Task requirements:
Filter these entries down to lines holding "computer".

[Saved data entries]
--------------------

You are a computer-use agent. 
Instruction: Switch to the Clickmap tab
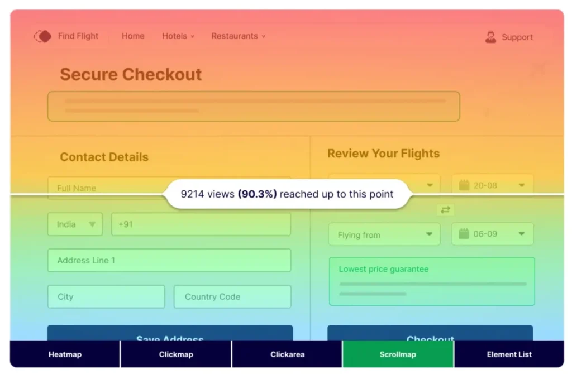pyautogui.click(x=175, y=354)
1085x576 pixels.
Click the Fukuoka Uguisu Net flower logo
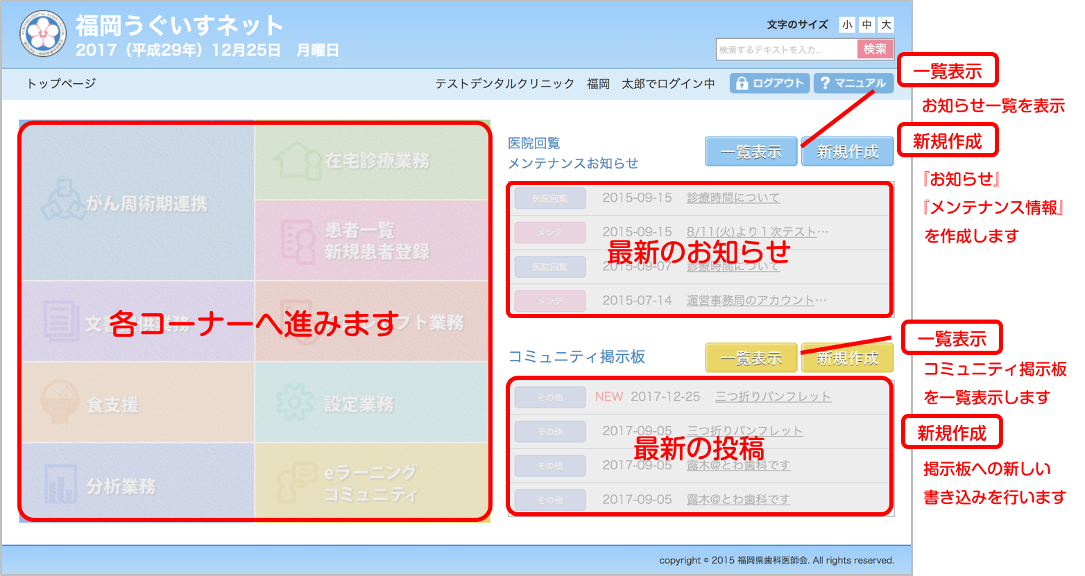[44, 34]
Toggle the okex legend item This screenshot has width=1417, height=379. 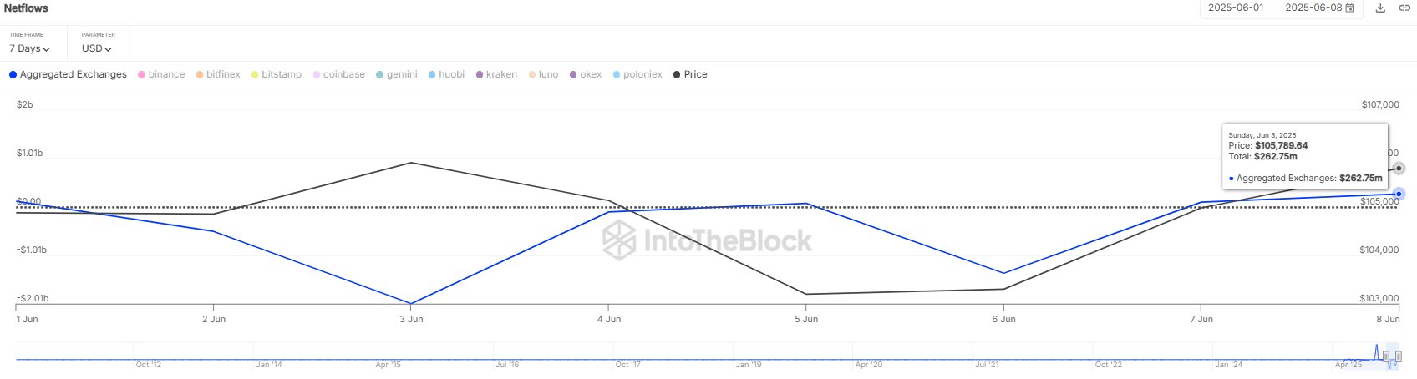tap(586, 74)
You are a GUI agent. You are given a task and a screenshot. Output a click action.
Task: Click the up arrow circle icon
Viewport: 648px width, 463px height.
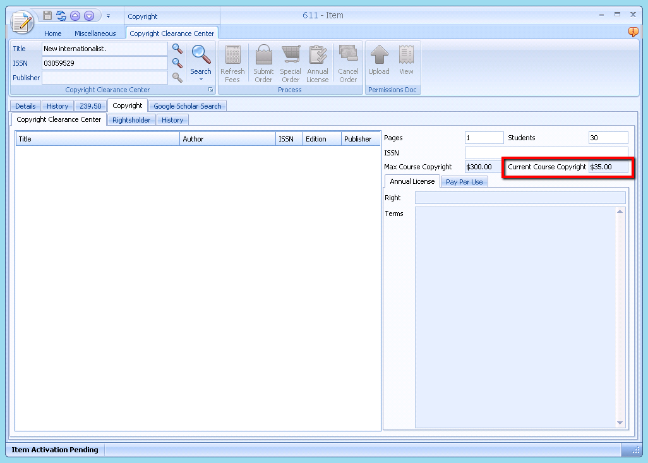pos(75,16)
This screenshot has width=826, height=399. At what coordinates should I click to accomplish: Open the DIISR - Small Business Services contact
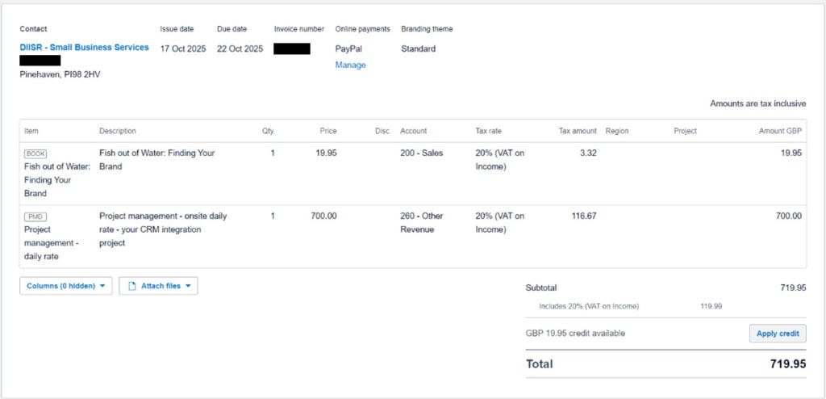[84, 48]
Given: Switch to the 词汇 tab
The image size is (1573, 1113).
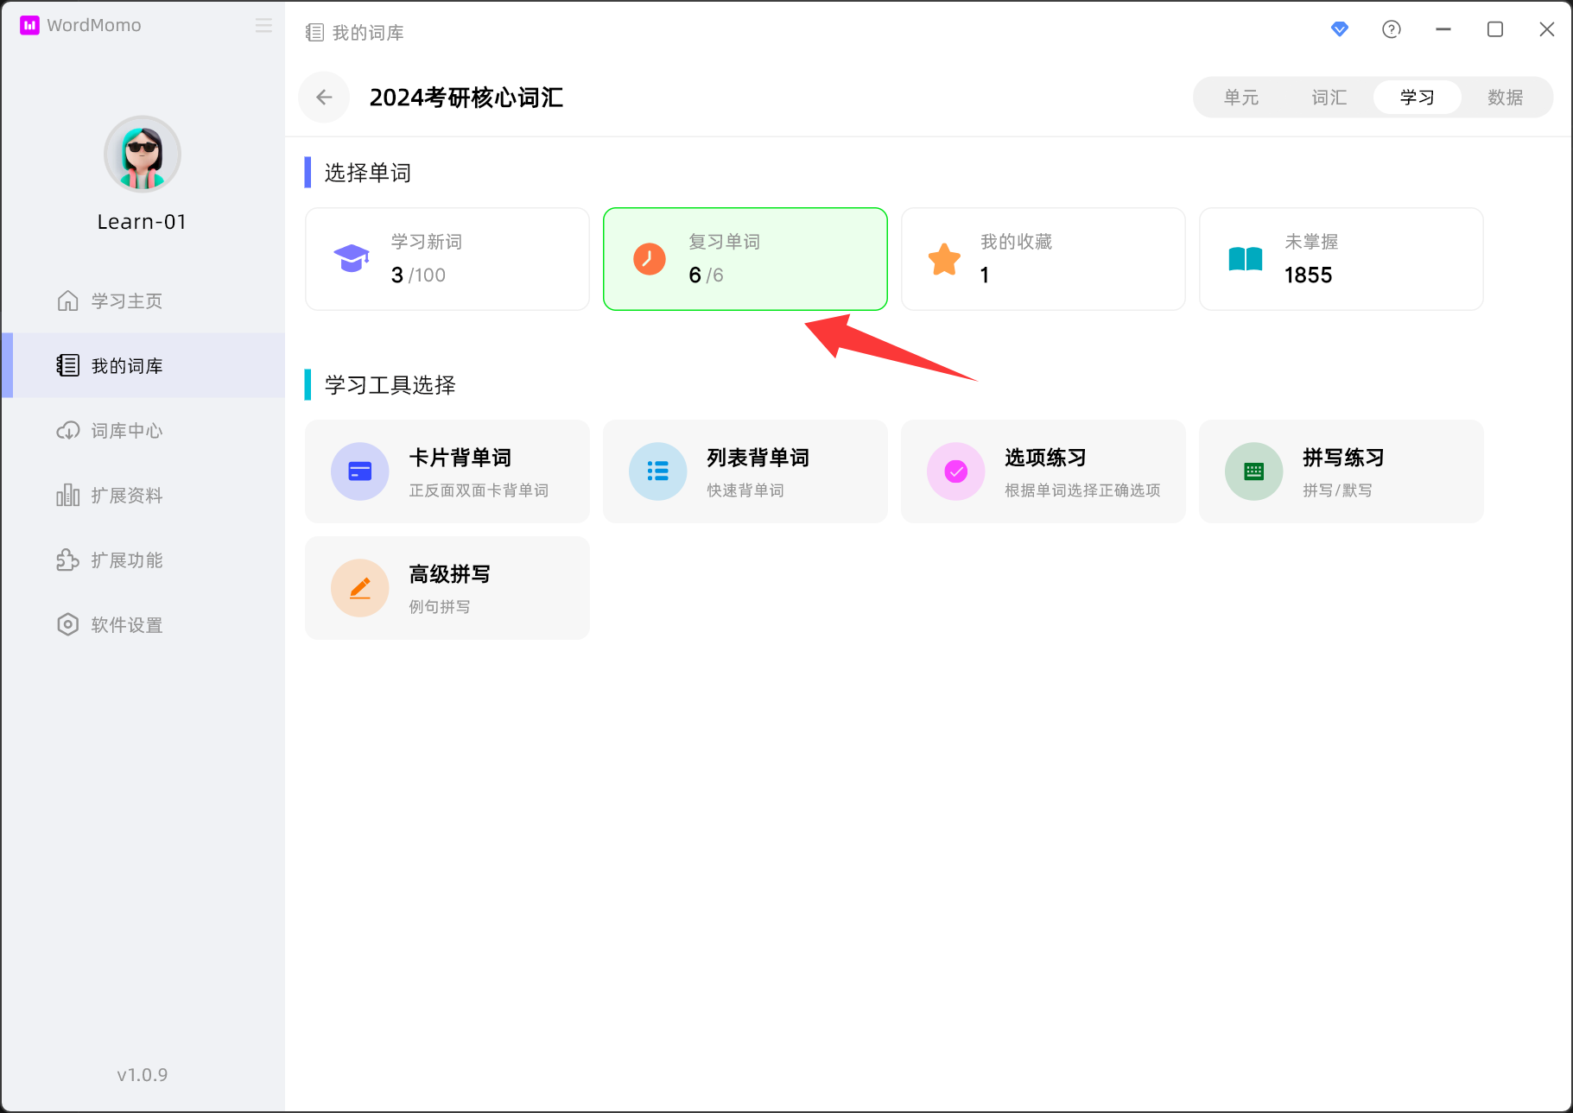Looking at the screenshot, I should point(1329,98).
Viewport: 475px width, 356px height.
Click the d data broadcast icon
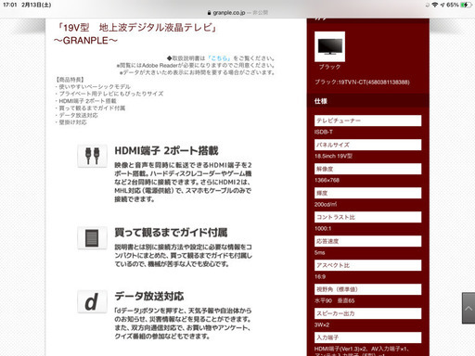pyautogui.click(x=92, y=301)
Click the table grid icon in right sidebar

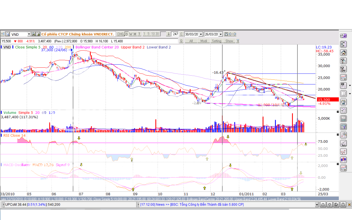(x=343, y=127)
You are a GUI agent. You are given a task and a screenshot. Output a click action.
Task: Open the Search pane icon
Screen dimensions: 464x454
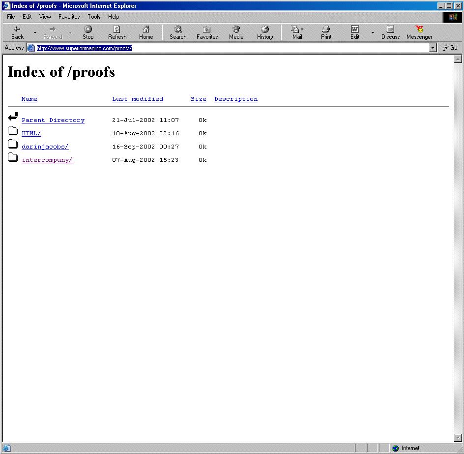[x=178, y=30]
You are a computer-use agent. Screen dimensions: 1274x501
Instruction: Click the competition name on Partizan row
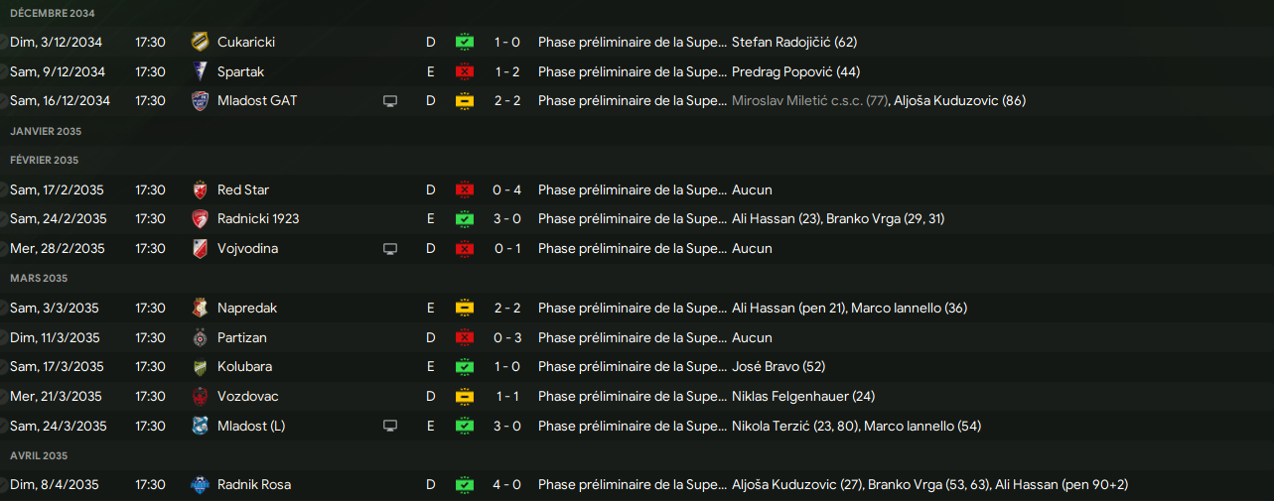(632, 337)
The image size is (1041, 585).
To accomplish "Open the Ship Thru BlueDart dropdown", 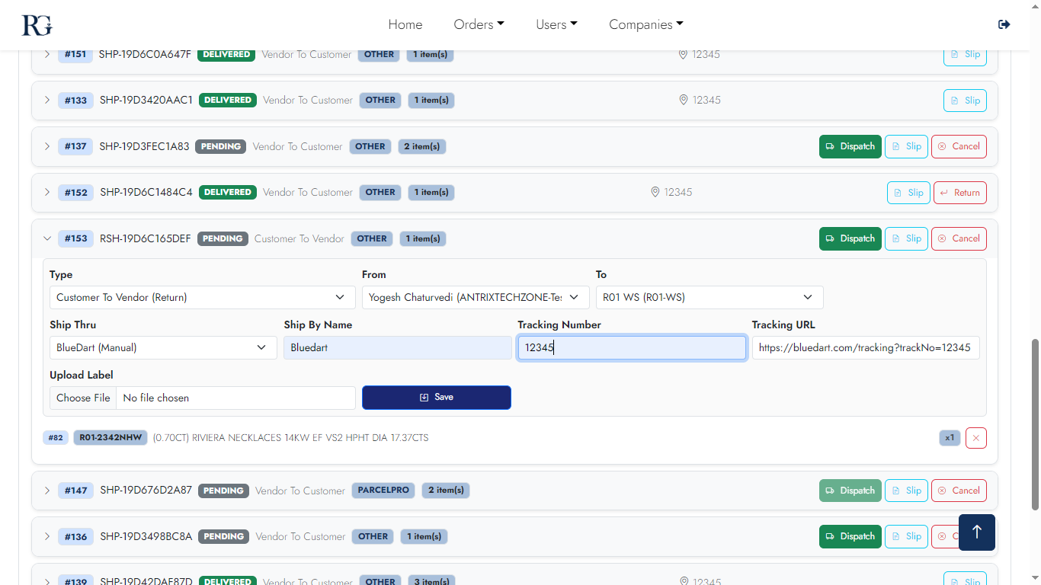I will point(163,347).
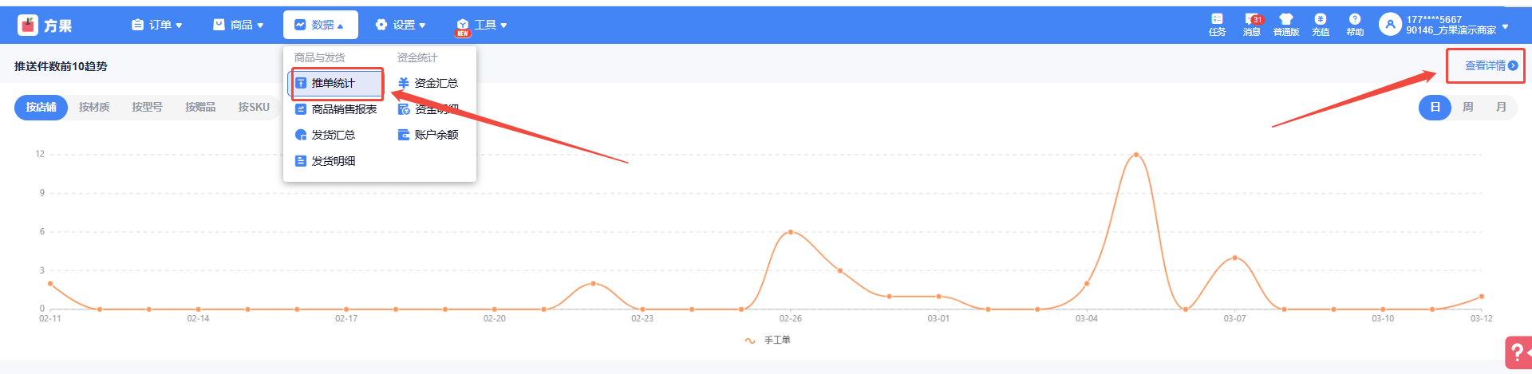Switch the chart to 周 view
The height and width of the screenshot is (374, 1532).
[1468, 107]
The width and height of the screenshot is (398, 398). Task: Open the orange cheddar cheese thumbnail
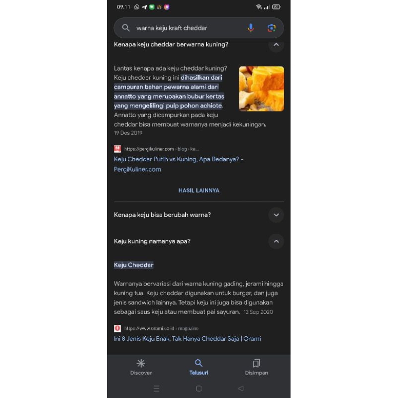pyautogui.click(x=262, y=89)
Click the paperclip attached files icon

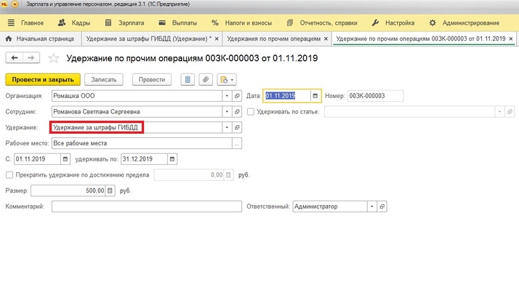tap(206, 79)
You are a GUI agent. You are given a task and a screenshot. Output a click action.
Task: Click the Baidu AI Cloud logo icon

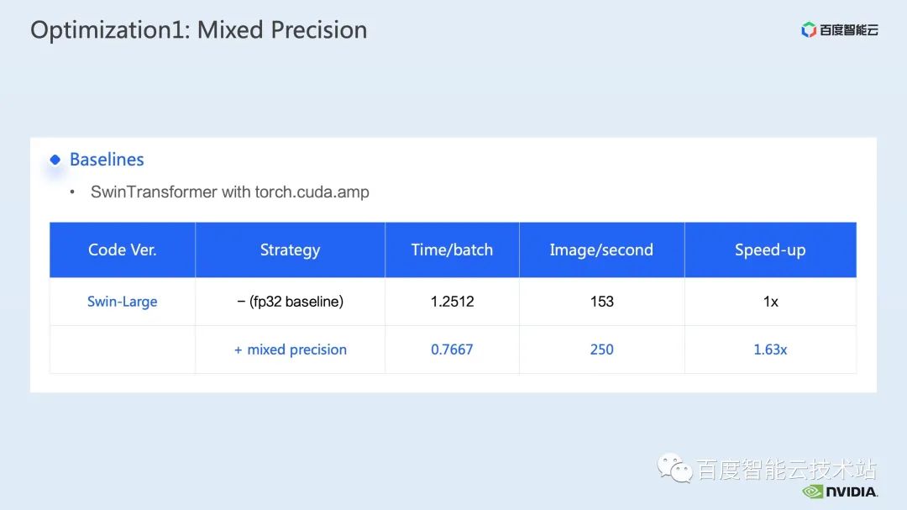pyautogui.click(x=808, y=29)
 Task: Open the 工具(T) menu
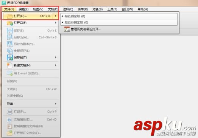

--------------------

Result for this exercise:
You are a computer-use agent. 
You are a computer-use agent. Screen dimensions: 1274x501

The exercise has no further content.